_What is needed_.
Below are the records; output them exactly from the first line through the line with "The height and width of the screenshot is (639, 1249).", stopping there.

_Extracted material_.
····················
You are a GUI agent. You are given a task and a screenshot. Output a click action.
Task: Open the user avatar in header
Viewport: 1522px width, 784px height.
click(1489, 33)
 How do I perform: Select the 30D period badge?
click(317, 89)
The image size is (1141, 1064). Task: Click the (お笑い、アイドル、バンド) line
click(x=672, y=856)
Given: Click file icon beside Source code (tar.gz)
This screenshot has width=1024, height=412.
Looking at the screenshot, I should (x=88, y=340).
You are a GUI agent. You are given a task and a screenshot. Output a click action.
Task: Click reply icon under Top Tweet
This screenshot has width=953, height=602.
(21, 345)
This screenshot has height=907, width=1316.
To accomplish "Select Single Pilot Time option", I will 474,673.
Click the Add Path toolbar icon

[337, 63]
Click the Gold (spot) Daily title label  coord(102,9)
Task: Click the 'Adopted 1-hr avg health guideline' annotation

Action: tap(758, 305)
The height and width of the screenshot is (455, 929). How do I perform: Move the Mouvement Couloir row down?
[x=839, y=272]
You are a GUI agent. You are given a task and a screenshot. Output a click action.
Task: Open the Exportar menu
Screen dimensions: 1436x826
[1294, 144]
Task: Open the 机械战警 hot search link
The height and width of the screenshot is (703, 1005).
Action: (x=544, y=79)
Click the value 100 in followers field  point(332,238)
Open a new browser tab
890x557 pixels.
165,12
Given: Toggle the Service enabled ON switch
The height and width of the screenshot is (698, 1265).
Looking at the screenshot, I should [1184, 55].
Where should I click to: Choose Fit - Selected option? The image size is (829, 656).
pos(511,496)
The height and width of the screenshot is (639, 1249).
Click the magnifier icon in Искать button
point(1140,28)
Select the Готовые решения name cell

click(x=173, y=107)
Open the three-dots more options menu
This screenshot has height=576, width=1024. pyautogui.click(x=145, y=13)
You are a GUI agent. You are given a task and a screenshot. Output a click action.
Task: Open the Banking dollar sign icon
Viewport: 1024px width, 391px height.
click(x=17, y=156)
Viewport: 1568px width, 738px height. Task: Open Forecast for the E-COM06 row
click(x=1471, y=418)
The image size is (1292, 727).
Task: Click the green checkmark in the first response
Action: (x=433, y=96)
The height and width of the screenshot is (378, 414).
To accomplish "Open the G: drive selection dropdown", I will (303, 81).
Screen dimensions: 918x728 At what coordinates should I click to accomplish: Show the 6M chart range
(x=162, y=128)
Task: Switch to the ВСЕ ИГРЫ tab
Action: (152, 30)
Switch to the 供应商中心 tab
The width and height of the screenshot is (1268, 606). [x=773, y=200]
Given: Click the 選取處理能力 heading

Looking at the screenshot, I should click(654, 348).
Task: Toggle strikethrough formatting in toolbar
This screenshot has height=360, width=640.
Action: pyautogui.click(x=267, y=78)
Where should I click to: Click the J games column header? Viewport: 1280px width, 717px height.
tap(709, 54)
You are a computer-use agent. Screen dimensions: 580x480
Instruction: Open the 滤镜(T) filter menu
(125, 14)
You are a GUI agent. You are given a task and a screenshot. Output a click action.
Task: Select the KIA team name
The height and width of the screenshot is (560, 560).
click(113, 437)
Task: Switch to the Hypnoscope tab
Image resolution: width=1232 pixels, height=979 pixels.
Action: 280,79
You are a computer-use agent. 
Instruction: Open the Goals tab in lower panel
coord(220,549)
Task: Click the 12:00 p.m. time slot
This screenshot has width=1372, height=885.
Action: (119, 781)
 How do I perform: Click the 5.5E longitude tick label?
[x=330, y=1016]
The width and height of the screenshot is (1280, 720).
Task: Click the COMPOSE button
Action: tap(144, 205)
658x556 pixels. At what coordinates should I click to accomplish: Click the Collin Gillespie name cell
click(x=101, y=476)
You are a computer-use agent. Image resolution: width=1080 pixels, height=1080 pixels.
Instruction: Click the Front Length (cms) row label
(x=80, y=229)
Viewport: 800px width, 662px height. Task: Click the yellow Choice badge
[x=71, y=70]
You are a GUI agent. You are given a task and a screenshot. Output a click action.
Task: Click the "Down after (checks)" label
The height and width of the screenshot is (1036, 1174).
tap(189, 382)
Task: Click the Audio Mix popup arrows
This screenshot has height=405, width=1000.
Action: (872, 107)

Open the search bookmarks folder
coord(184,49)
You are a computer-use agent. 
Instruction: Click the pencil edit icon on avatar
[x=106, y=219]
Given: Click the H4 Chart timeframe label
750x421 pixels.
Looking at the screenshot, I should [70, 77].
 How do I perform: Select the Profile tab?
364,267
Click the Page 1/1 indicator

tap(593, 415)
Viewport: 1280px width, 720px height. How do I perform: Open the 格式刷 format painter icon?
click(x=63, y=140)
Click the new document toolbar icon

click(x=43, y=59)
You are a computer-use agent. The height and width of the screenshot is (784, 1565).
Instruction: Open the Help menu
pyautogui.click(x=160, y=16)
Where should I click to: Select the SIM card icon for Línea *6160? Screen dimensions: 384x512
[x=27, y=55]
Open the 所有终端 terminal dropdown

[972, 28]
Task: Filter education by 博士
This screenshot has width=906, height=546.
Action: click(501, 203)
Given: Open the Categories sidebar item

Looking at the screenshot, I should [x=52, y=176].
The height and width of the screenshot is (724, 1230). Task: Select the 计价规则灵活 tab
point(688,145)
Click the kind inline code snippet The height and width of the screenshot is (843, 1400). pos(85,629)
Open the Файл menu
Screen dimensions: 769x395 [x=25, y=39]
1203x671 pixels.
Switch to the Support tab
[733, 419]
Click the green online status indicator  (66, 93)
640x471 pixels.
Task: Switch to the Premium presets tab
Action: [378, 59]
····················
_Task result_.
You are a GUI agent. You are given a task and a screenshot. Output a click action.
Task: Open the user avatar in header
Viewport: 1522px width, 784px height.
click(1489, 33)
 How do I perform: Select the 30D period badge?
click(317, 89)
The image size is (1141, 1064). Task: Click the (お笑い、アイドル、バンド) line
click(x=672, y=856)
Given: Click file icon beside Source code (tar.gz)
This screenshot has width=1024, height=412.
Looking at the screenshot, I should (x=88, y=340).
You are a GUI agent. You are given a task and a screenshot. Output a click action.
Task: Click reply icon under Top Tweet
This screenshot has width=953, height=602.
(21, 345)
This screenshot has height=907, width=1316.
To accomplish "Select Single Pilot Time option", I will 474,673.
Click the Add Path toolbar icon

[337, 63]
Click the Gold (spot) Daily title label  coord(102,9)
Task: Click the 'Adopted 1-hr avg health guideline' annotation

Action: tap(758, 305)
The height and width of the screenshot is (455, 929). How do I perform: Move the Mouvement Couloir row down?
[x=839, y=272]
You are a GUI agent. You are given a task and a screenshot. Output a click action.
Task: Open the Exportar menu
Screen dimensions: 1436x826
[1294, 144]
Task: Open the 机械战警 hot search link
The height and width of the screenshot is (703, 1005).
Action: (x=544, y=79)
Click the value 100 in followers field  point(332,238)
Open a new browser tab
890x557 pixels.
165,12
Given: Toggle the Service enabled ON switch
The height and width of the screenshot is (698, 1265).
Looking at the screenshot, I should [1184, 55].
Where should I click to: Choose Fit - Selected option? The image size is (829, 656).
pos(511,496)
The height and width of the screenshot is (639, 1249).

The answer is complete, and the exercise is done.